La audiencia celebrada en la sede de la policía en Nettleham determinó que las acciones de Price constituían una falta grave en ambos casos.
‘Incompatibilidad’
En la audiencia, la persona vulnerable fue identificada como «Persona A» para preservar su anonimato.
Price, que vive cerca de Woodhall Spa, había «utilizado su propio dinero, tiempo y recursos para la Persona A», dijo Gibson.
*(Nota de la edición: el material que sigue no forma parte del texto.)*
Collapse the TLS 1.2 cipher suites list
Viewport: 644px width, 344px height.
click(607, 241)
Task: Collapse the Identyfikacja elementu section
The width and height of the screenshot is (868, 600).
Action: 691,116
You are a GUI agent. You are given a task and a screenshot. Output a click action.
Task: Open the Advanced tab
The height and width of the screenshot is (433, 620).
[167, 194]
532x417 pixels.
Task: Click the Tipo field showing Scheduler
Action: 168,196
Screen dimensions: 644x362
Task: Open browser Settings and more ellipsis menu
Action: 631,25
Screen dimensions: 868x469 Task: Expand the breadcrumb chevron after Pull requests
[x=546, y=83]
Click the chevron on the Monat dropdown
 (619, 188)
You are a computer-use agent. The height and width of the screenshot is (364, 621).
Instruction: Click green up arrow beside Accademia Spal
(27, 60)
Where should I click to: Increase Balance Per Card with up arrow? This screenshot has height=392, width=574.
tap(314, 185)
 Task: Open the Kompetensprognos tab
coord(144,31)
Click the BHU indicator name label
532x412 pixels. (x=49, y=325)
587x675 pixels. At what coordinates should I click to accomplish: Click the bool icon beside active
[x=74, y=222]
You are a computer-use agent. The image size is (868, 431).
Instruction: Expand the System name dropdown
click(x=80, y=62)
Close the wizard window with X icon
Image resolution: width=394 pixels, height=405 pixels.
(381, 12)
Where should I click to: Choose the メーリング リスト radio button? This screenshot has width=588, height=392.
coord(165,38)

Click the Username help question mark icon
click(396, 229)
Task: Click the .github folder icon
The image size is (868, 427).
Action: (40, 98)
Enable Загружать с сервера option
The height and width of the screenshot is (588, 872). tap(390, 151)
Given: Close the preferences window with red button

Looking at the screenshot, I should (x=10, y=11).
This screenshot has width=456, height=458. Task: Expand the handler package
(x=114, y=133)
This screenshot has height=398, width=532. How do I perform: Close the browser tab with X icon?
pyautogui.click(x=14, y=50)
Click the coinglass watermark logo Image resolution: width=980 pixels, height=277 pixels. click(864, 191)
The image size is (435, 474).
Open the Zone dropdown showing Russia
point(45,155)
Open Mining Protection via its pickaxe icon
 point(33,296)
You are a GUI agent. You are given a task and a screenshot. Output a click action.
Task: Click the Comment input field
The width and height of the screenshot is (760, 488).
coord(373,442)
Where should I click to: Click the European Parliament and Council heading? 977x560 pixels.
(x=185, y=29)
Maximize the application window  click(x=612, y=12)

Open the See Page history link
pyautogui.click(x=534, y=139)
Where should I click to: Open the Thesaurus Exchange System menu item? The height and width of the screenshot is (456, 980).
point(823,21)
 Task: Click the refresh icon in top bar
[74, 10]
Price, que se unió a la policía en 2004, envió más de 1.000 mensajes a la Persona A desde su teléfono personal, pagó sus compras, le compró un regalo de cumpleaños y asistió con ella a un concurso.
También se descubrió que le había enviado a la Persona A 40 libras esterlinas para ayudarle a pagar una deuda de drogas, y le aconsejó que no lo denunciara a la policía.
Gibson afirmó que Price se había «afianzado en ayudar a la Persona A» y que su conducta «creó un conflicto de intereses y… optó por no denunciarlo» a la policía.
También se determinó que la conducta de Price «socavaba sustancialmente la confianza pública en la policía de Lincolnshire».
‘Límites difusos’
Price afirmó que su conducta hacia la Persona A fue «principalmente para ayudarle debido a que su salud y la prestación de servicios eran insuficientes para satisfacer sus necesidades en Lincolnshire».
Cuando se le preguntó si creía que sus acciones podrían haber comprometido la relación del público con la policía de Lincolnshire, Price dijo que el público podría haber considerado «admirable» que asumiera un papel similar al de un trabajador social.
Sin embargo, añadió: «Sí, ahora reconozco que he difuminado los límites».
«Tenía una muy buena relación con él, y eso es todo lo que vi.»
Price añadió que, en aquel momento, «necesitaba a alguien que asumiera ese papel de apoyo» con la Persona A, ya que se había «obsesionado bastante con el aspecto de resolución de problemas».
‘Impacto en la confianza pública’
El 27 de septiembre de 2024, se descubrió que Price tenía en su poder el aerosol PAVA, a pesar de que la normativa policial establecía que debía guardarlo bajo llave en una taquilla autorizada cuando no estuviera de servicio.
Price declaró que había guardado el aerosol en su casa en lugar de devolverlo a la comisaría cuando lo encontró en su vehículo policial el 14 de septiembre de 2024.
En una entrevista, Price afirmó que el aerosol solo había estado en su coche durante la noche del 26 al 27 de septiembre.
El 26 de mayo se declaró culpable ante el Tribunal de Magistrados de Nottingham de posesión de aerosol PAVA, en contravención de la Ley de Armas de Fuego.
Fue puesto en libertad condicional durante seis meses y se dictó una orden para privarlo del derecho a usar el aerosol PAVA.
Gibson dijo: «Puede que el agente no tuviera intención de llevarse el aerosol a casa, pero claramente tenía la obligación de devolverlo cuando se dio cuenta».
El jefe de policía añadió que la posible pérdida del aerosol PAVA habría tenido «un grave impacto en la confianza pública y podría haber provocado mayores daños».
‘Oficial de alto rendimiento’
Entre los factores atenuantes presentados en la audiencia se incluyó el hecho de que Price estaba «agotado» y que experimentó estrés al llevarse el aerosol PAVA a casa.
Gibson afirmó que lo describieron como un «oficial de alto rendimiento y muy apreciado por sus compañeros».
Price también afirmó que posteriormente le diagnosticaron TDAH y que obtuvo una puntuación alta en el espectro autista.
Gibson dijo que tuvo en cuenta esos factores, pero que aún tenía que «considerar el efecto de la conducta de [Price]».
Gibson afirmó que le comunicaba a Price el despido sin previo aviso con «un pesar sincero y profundo».